O pequeno Davi é filho e sobrinho de músicos. O seu pai, José Henrique Pereira da Silva, integra junto com dois tios a banda de reggae Macaco Prego. “Sempre gostei da música e toco bateria desde os 3 anos. Minhas referências musicais sempre foram Beatles e Bob Marley. Adoro tocar Redemption Song, do Bob Marley, no violão”.
No cinema, no entanto, Davi faz sua estreia. E a aprovação do maestro foi imediata. “O Davi pode ser ator ou pianista. Ele será um herdeiro do Arthur Moreira Lima ou desse maestro”, apostou João Carlos Martins.
O diretor do filme, Mauro Lima, afirma que o processo de seleção de Davi foi o mesmo de todo mundo, mas que sua ligação com a música foi fundamental para a escolha.
“A produtora de elenco foi mandando vários vídeos, mas eles não tocavam nada, eram atores. Nas fichas, no entanto, ela assinalou alguns que tinham algum conhecimento de música. Em três vídeos ele aparecia tocando algum instrumento. Em um ele tocava bateria, no outro tocava violão, depois um tecladinho. Uma música comum, o tema do Poderoso Chefão. Mas dava para perceber que ele tinha uma alma de músico”.
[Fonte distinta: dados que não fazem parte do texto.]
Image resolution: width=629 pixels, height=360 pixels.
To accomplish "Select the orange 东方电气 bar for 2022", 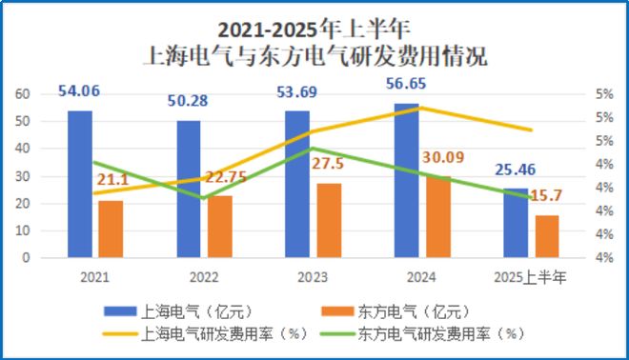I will coord(219,227).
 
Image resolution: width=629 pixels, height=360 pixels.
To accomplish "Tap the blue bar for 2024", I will coord(407,180).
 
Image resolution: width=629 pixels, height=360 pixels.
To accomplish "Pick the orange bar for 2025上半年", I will coord(546,236).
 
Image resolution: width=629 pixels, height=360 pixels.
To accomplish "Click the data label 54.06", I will coord(80,91).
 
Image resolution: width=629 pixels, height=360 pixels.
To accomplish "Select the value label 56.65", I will coord(406,84).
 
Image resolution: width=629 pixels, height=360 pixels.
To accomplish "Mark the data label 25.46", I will coord(516,170).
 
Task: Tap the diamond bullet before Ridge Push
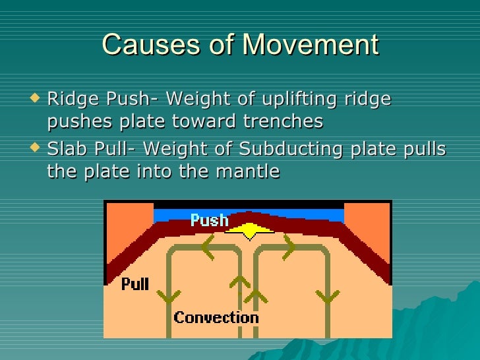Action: (36, 99)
Lima afirma que conversou com a preparadora de elenco e ressaltou a importância de dar uma atenção maior ao menino. “Foi um lance meio de intuição. Não tinha muita coisa dele atuando. Ao mesmo tempo, colocamos uma professora de piano clássico com ele. Duas semanas antes de começar o filme, ele já estava tocando a música que ia aparecer no filme. Esse menino é um talento extraordinário. Hoje ele poderia tocar perfeitamente na transição para a adolescência do maestro”.
Davi afirma que a paixão pelo aprendizado da música tem apenas um limite. “Aprendi a tocar teclado, guitarra, bateria, piano, mas quando chegou a hora do baixo, achei melhor parar. É muita coisa. Meu tio tentou me ensinar, mas acho que está de bom tamanho”, disse o menino-prodígio, aos risos.